Lorsque nous nous sommes vus au bourg il y a deux semaines à peine… tu étrennais ton nouveau vélo revenant de la pharmacie, un sac de médicaments à la main pour soigner cette angine qui t’énervait plus qu’elle ne te faisait souffrir car elle t’empêchait de mettre ta planche à l’eau. Tu m’avais raconté pendant près d’un quart d’heure à quel point une petite vieille de l’autre centre bourg t’avait pris la tête et mis en rogne à la boulangerie car elle ne savait pas sur quoi arrêter son choix. Nous avons tellement ri de bon coeur en pensant à cette situation coquace.

Alors…

Alors…

lorsque j’ai appris, à la lecture d’un simple mail, que tu n’étais plu, j’ai eu beaucoup de mal à y croire. Avais-tu eu un accident de planche? Un camion t’avait-il fauché sur ton beau vélo? que s’était-il passé? j’ai imaginé le pire et étais encore plus triste d’imaginer la souffrance de tes trois femmes. Je lui ai de suite envoyé un SMS lui témoignant mon amitié compte tenu du contexte difficile et que surtout je me mettais à sa disposition pour garder les filles à la maison, si besoin. Je lui avouais aussi que je ne pouvais pas assister à la cérémonie funéraire. C’est sans doute très égoïste de ma part mais je ne pouvais pas, en moins de 2 semaines, assister à deux enterrements. Cependant, je me suis associée ce Jeudi 10 Juillet par la pensée à la douleur des tiens, sachant la cérémonie de ta crémation en cours. Il était 10h30.

Je n’arrivais pas à réaliser que tu ne serai plus…que tes filles ne te verraient plus et qu’elles te pleureraient encore longtemps.

Etait-ce important de savoir ce qui s’était passé? Non… Pourtant au fond de moi, je voulais savoir. j’avais besoin d’être rassurée. Pourquoi? je ne le sais pas mais j’avais besoin de maitriser quelque chose de ce nouveau décès si proche de moi. J’ai alors simplement pensé qu’en connaitre la cause me permettrait de commencer à réaliser que tu étais mort.
Aujourd’hui j’ai su… et j’aurai signé de suite pour ne rien savoir car, jamais… jamais… je n’aurai pensé que tu commettrais un tel geste. Un geste aussi irréparable que celui d’avoir mis fin à cette vie que tu semblais tant aimer. Ce geste qui a mis fin subitement, dramatiquement à 38 années…qui a mis fin à ta si belle famille… qui a mis un terme net à notre amitié qui promettait d’être belle. Ce geste qui laisse tant d’interrogations chez ceux qui restent.
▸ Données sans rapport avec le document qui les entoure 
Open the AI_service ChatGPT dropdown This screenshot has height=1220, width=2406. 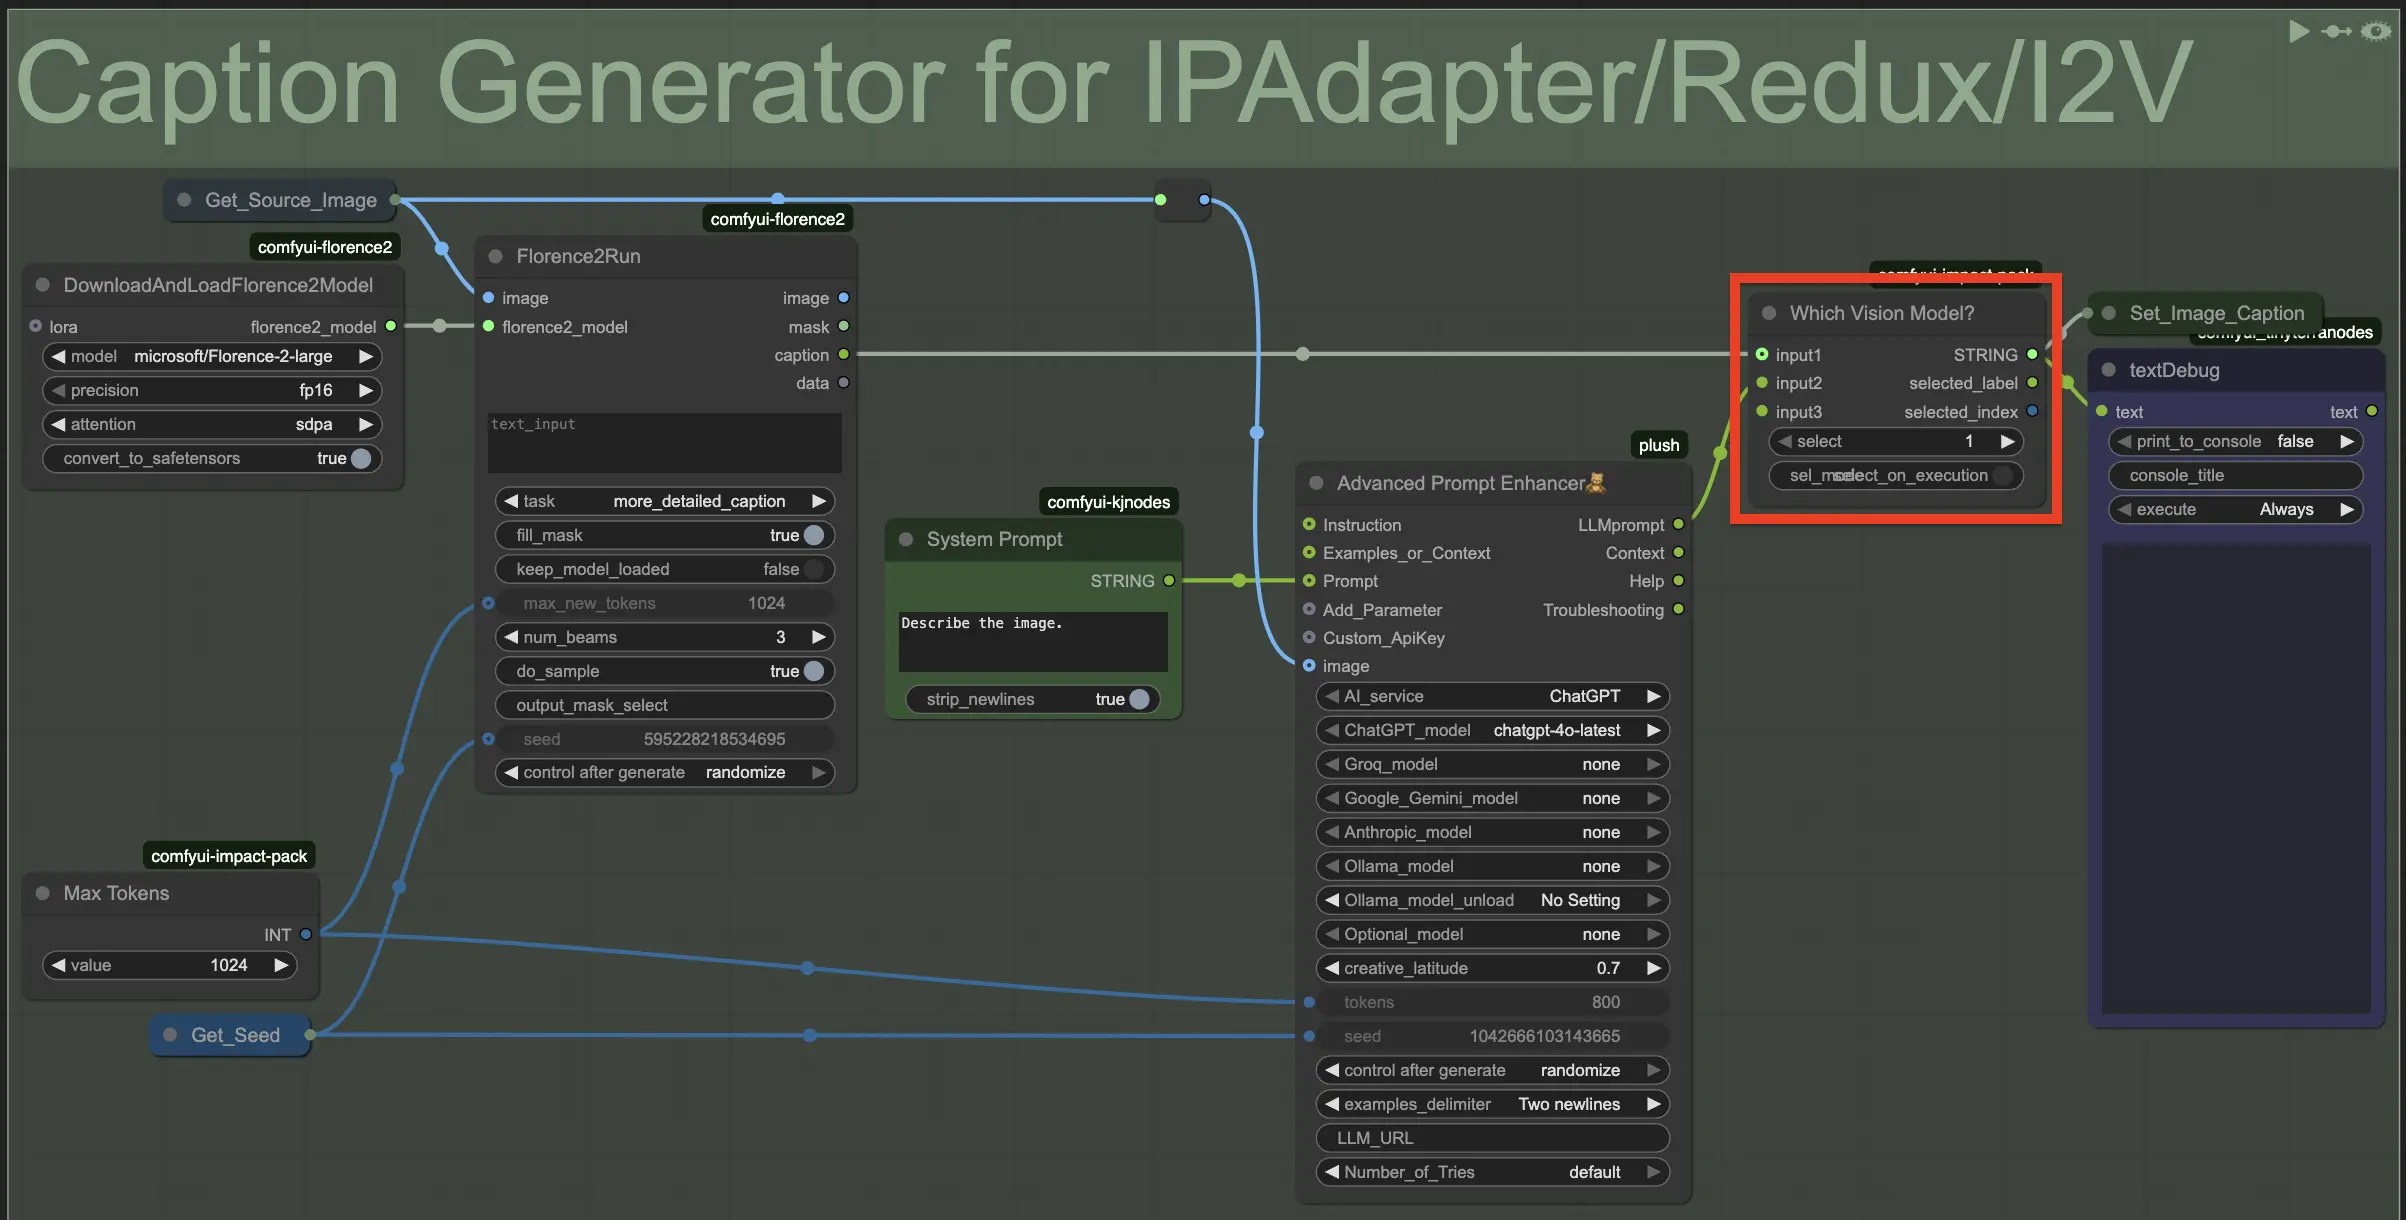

Car, comment l’expliquer ?

Sommes-nous coupables de n’avoir rien vu? Ta joie de vivre nous semblait tellement réelle que l’incompréhension de ce geste n’en est que plus grande.

Loin de vouloir te juger, je peine à dire que je trouve ce geste impardonnable et abominable pour ceux qui restent. Car certain(e)s se battent et se sont battu(e)s jusqu’à la fin pour vivre tandis que que toi, avec ta force de caractère, tu as décidé d’en finir. Mais qui suis-je pour penser cela et initier ici même une once de morale? Ne faut-il pas être dans une détresse extrême pour en arriver à un tel acte? Je souhaite témoigner de ma grande incompréhension face à ce geste que j’arrive toujours pas à comprendre.

Pourtant, Vincent, je tiens à te remercier d’avoir été toi à chaque instant car je suis heureuse d’avoir croisé un bout de ta route.
Repose en paix, quelque part entre ciel et terre, à califourchon sur une planche à voile ou en danseuse sur un vélo, avec tes lunettes blanches toujours posées sur le nez et ton chèche blanc, enroulé à ton cou.